At this point, one may think that the LTC account cannot be right, that it is clearly overly permissive and is incorrectly subsuming cultural phenomena within the scope of human nature. Thus, it would appear that counterexamples to the LTC view of human nature are plentiful. For example, humans in North America that drive a car will tend to drive on the right side (and those in Australia, say, will drive on the left).Footnote 1 Given trait clusters such as these, one could attempt a reductio of the LTC view: Which side of the road one drives on is culturally contingent, not part of human nature. The LTC view includes driving traditions within the scope of human nature. Therefore, the LTC account is fatally flawed.

This attempt at a reductio, however, misses the point. It is not “driving on the right side” that is part of human nature, it is instead the pattern of traits that constitutes human nature, with particular antecedents (being raised in a specific milieu in North America with certain forms of education, traditions, etc.) and particular consequents (in this case driving on the right side). Not only is this antecedent–consequent pattern part of human nature, it is uniquely human. While it may be true that we could train a dog or a chimp to drive on the right side of the road, the set of antecedents necessary for this to occur will differ from the human antecedents. (A dog or chimp given the same guidance and drivers training as a human will almost certainly not drive on the right side, much less drive at all.) Similarly, letting a sloth play a violent video game may not prompt any violent outbursts—and giving a squirrel human hypertension medicine may produce radically different consequents.

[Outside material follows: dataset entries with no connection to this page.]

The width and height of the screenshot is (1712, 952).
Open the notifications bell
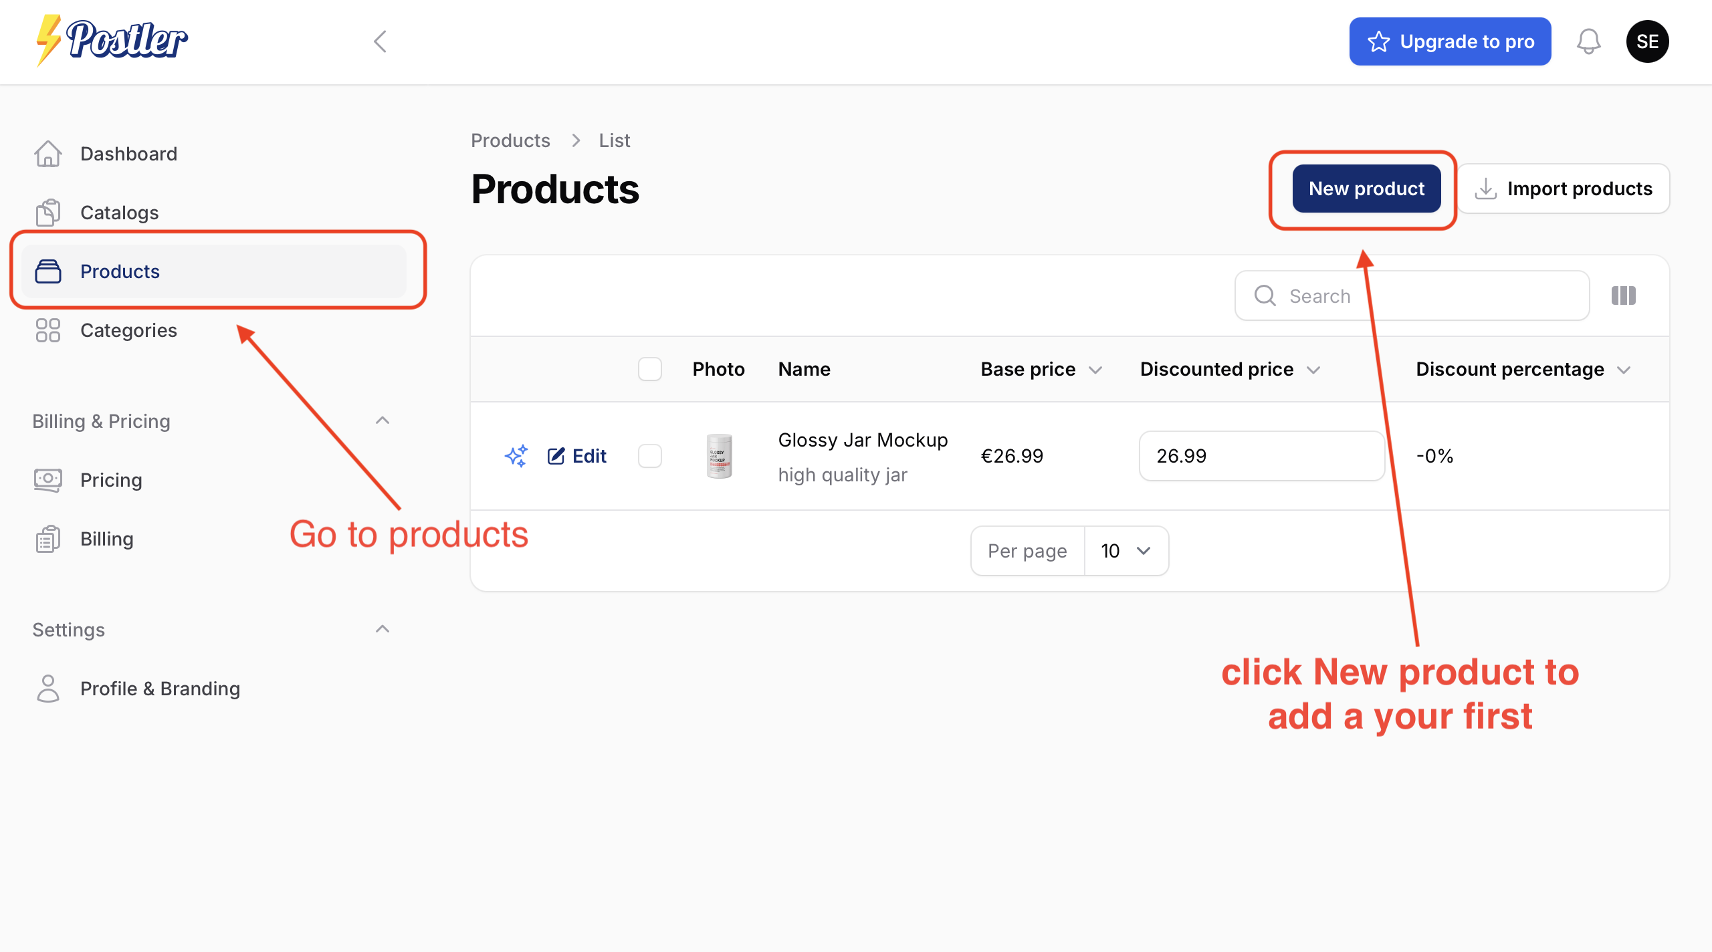(x=1590, y=41)
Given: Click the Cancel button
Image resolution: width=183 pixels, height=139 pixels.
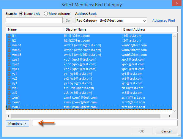Looking at the screenshot, I should tap(166, 131).
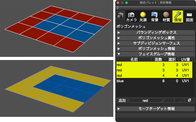Click the 材質 (Material) sphere icon
This screenshot has height=122, width=196.
coord(166,16)
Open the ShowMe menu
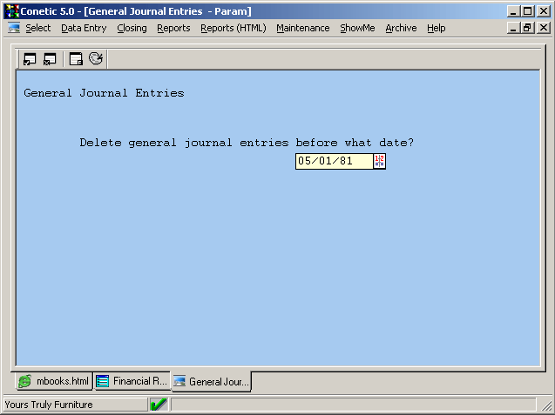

By articulating the sui generous trait cluster patterns for humans and other animals, one can gain a rich understanding of human nature and how it differs from the natures of other species. The fact that cultural traits are included within the set of antecedents and/or consequents is immaterial. What matters is the pattern of these traits within the life histories.

Now that we have a sketch of the LTC account, we can see whether it can bear on issues of human enhancement. Consider again 1–4. It should be clear that the LTC account can accomplish 1, since it can show which traits are susceptible to enhancement. The susceptible traits will be consequents that readily vary with particular modifications to one or more antecedents, where these modifications are realizable and have few or no ancillary deleterious consequents. The LTC account can also bear on 2, since the pattern of trait clusters will show whether a particular enhancement requires risky antecedents or engenders risky and/or beneficial consequents. As for 3, the LTC account does not identify a set of traits as “natural” and therefore a target for enhancement. Other than the guidance achieved via 1 and 2, the LTC account does not provide information about a proper target for enhancement. Finally, the LTC account does not directly bear on 4 either—no new moral principles are generated by the account alone (though one could of course take preexisting moral principles and use the LTC account to help derive new principles). It does, as in 1 and 2, however, help link existing moral principles with data, enabling us to make informed decisions about human enhancement.

The issue of human (and especially biomedical) enhancement is a tricky one. It would be handy if there were a set of “natural” traits that were the ones we would be obliged to enhance were we to subject humans to biomedical enhancement. But, for better or worse, no such class of traits exists, not, at least, in any scientifically legitimate way. Human traits, however, are not randomly distributed over the collective set of human life histories. The trait patterns, which I identify with human nature, can be exploited in enhancing humans. Human nature can, in this sense at least, bear on issues of human enhancement.